MATERIAL FOR THE TASK |
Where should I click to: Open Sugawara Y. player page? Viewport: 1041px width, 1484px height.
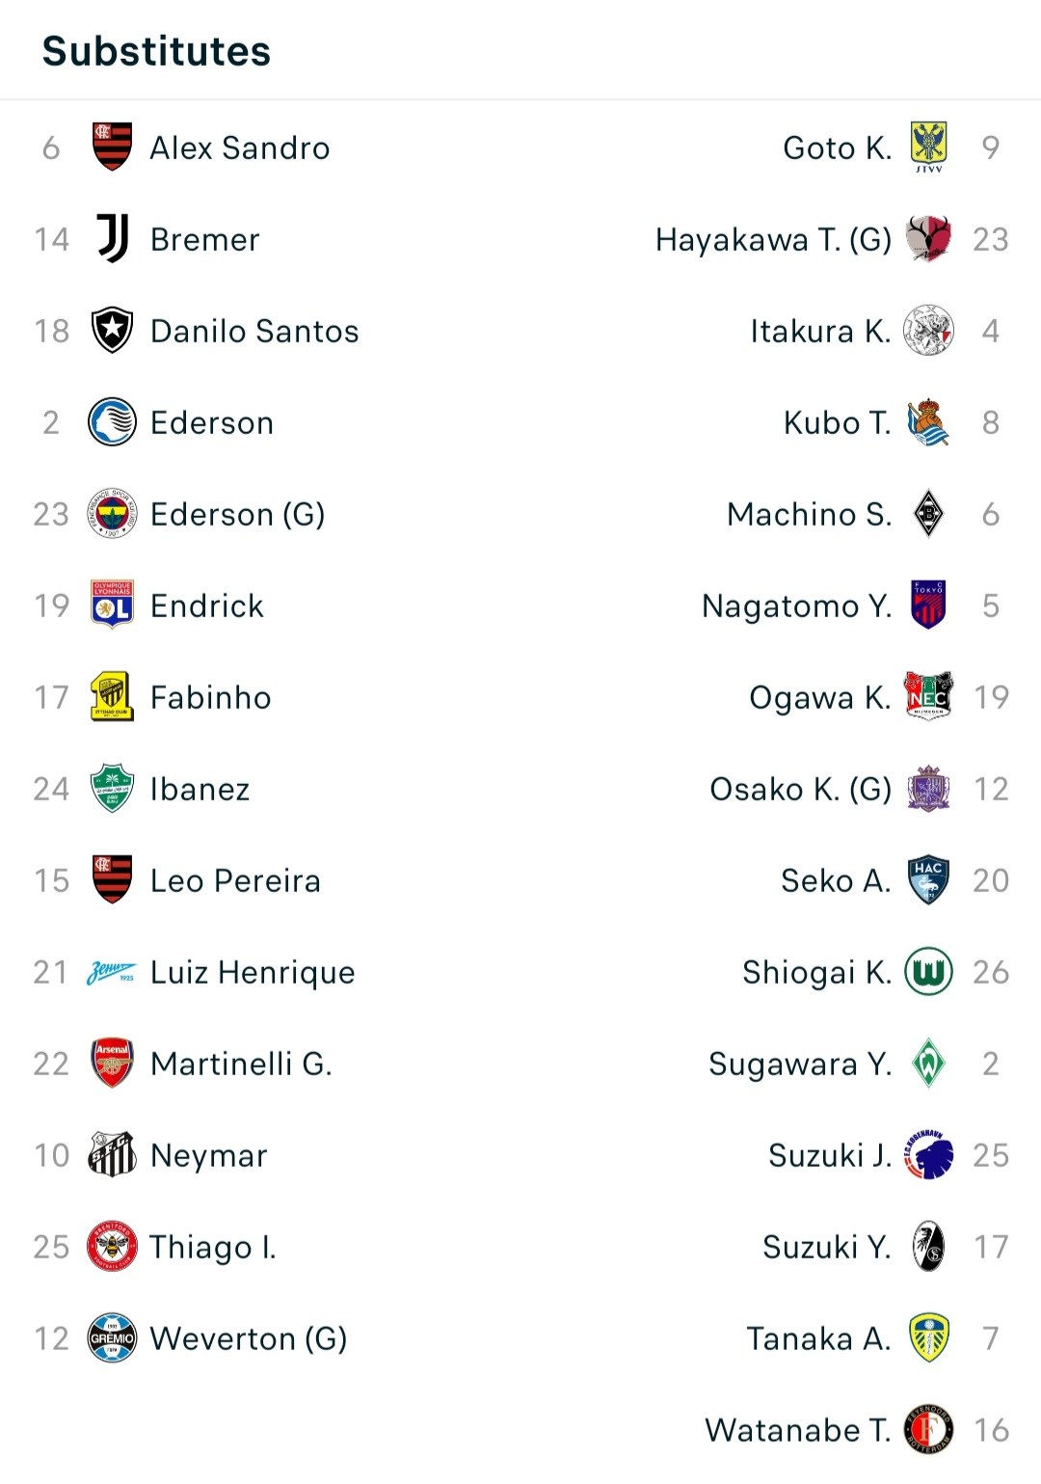click(x=800, y=1064)
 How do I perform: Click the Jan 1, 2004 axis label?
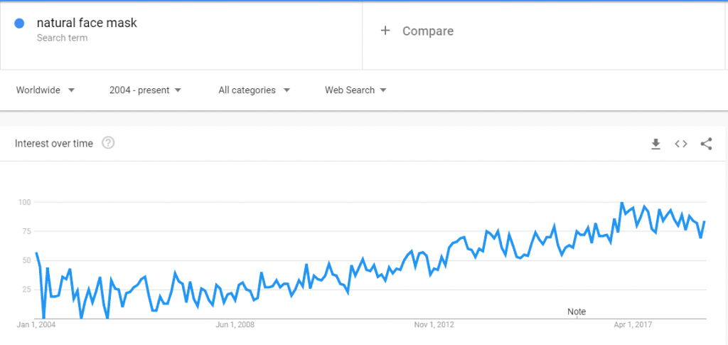[x=36, y=325]
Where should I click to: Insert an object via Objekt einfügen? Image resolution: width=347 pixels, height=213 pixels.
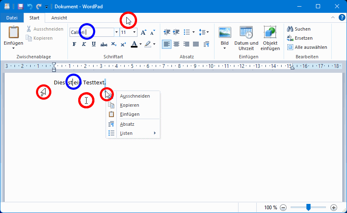(x=270, y=33)
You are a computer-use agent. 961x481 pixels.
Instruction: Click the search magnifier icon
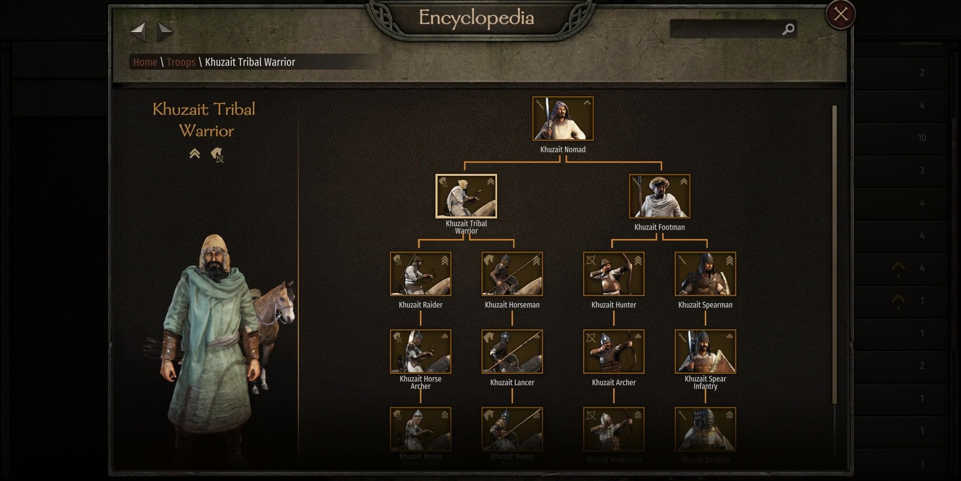788,30
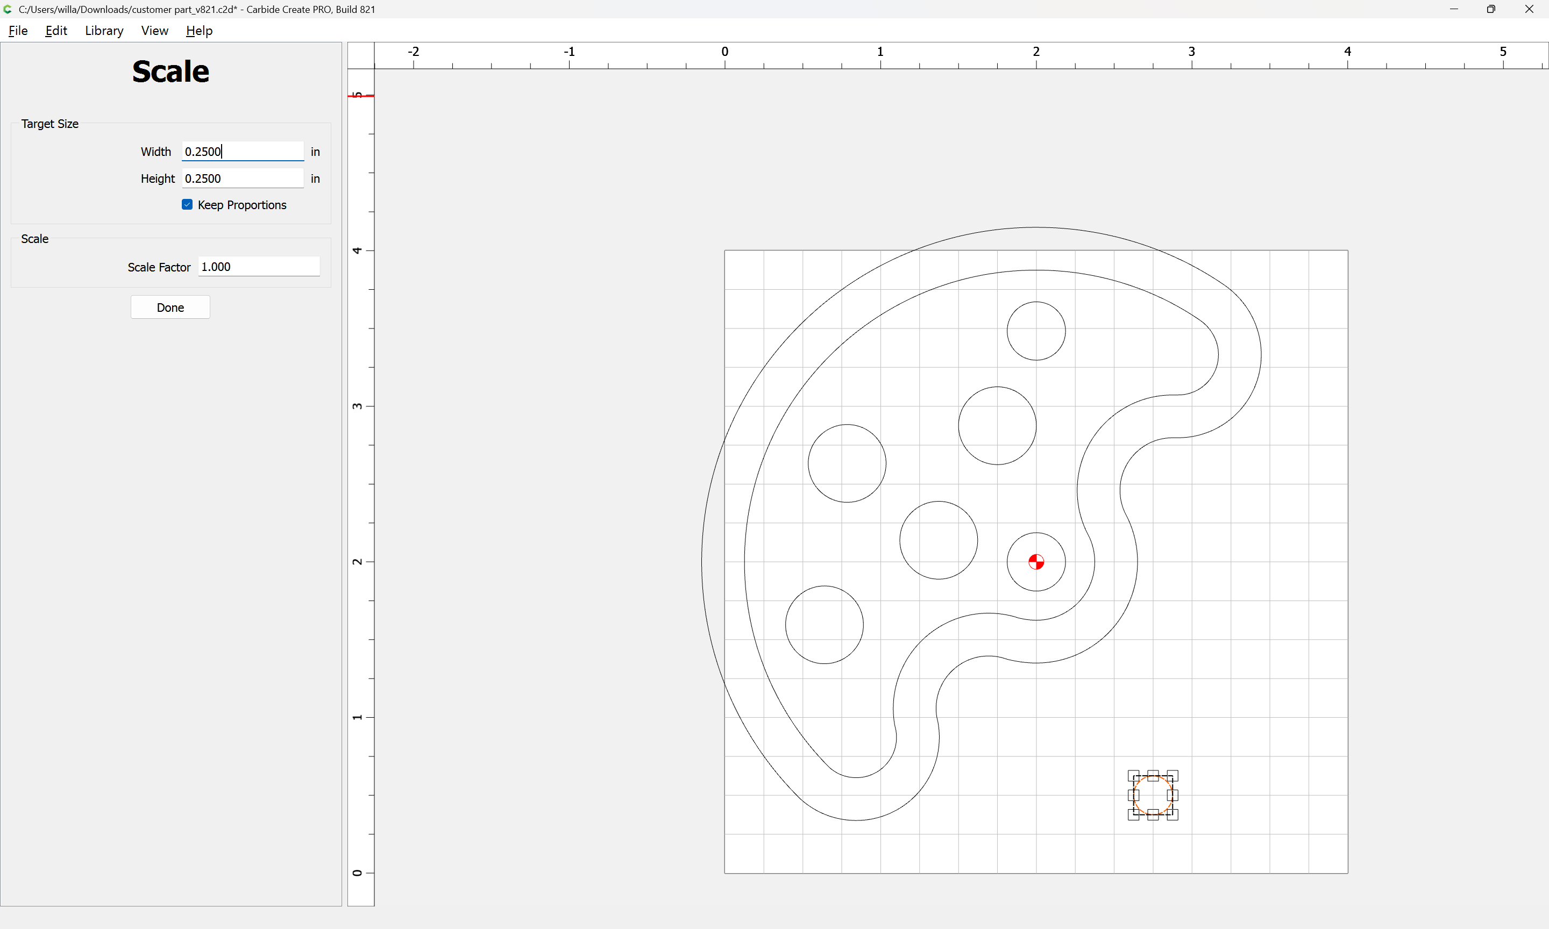Click the red zero-point origin marker
Viewport: 1549px width, 929px height.
(x=1036, y=562)
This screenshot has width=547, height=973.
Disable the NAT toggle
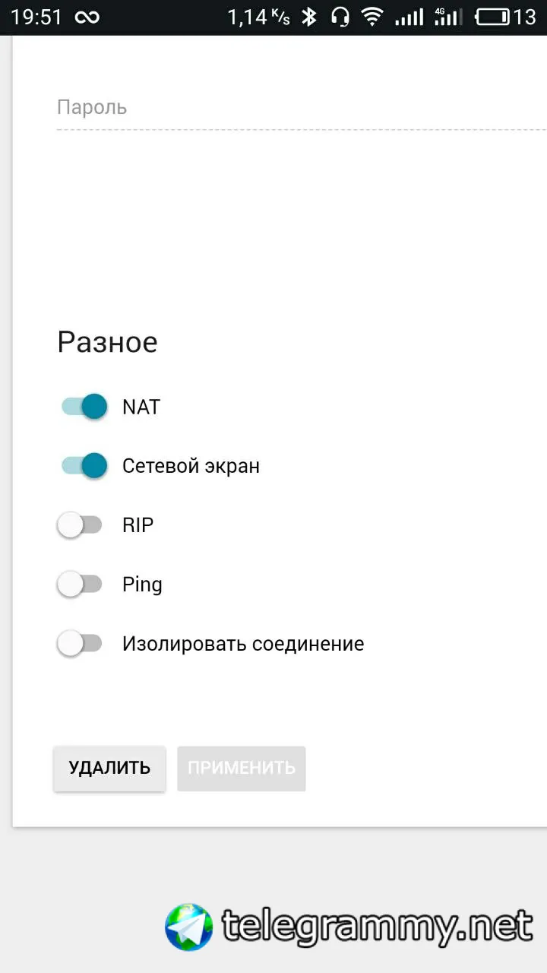84,407
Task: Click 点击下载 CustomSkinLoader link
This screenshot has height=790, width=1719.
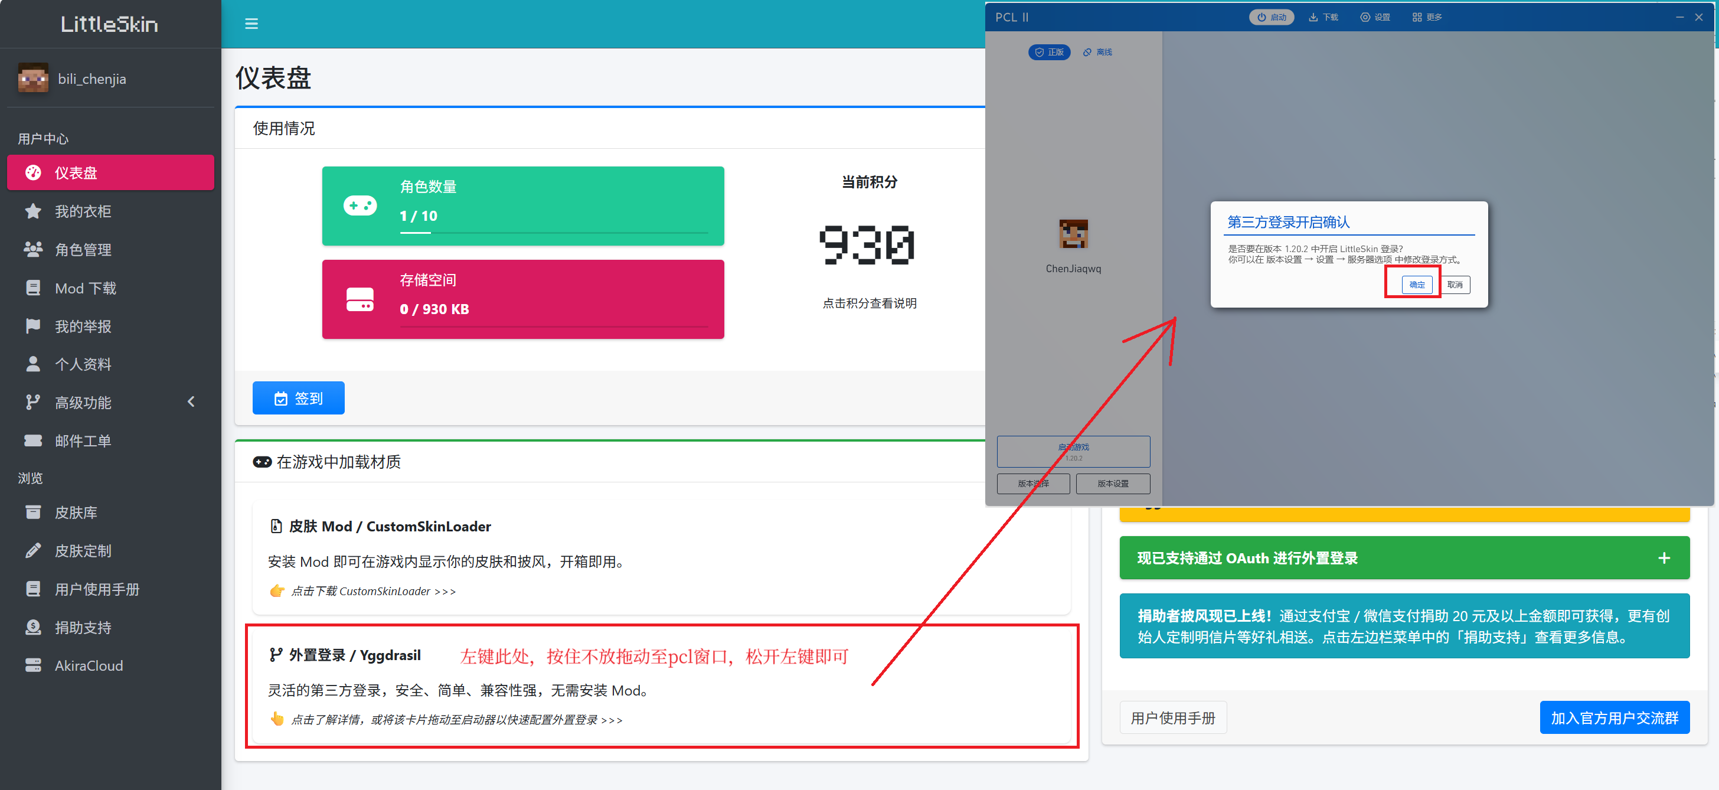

PROBLEM DESCRIPTION | Pull out the text of every record above and copy it word for word, without the pictures.

OUTPUT BELOW |
Where should I click to: Open Sugawara Y. player page? Viewport: 1041px width, 1484px height.
click(x=800, y=1064)
 How do I perform: Click the Jan 1, 2004 axis label?
[x=36, y=325]
Where should I click to: Insert an object via Objekt einfügen? Image resolution: width=347 pixels, height=213 pixels.
(x=270, y=33)
You are a computer-use agent. 961x481 pixels.
Instruction: Click the search magnifier icon
788,30
Click the red zero-point origin marker
Viewport: 1549px width, 929px height.
(x=1036, y=562)
This screenshot has width=547, height=973.
Disable the NAT toggle
84,407
Task: Click 点击下载 CustomSkinLoader link
This screenshot has height=790, width=1719.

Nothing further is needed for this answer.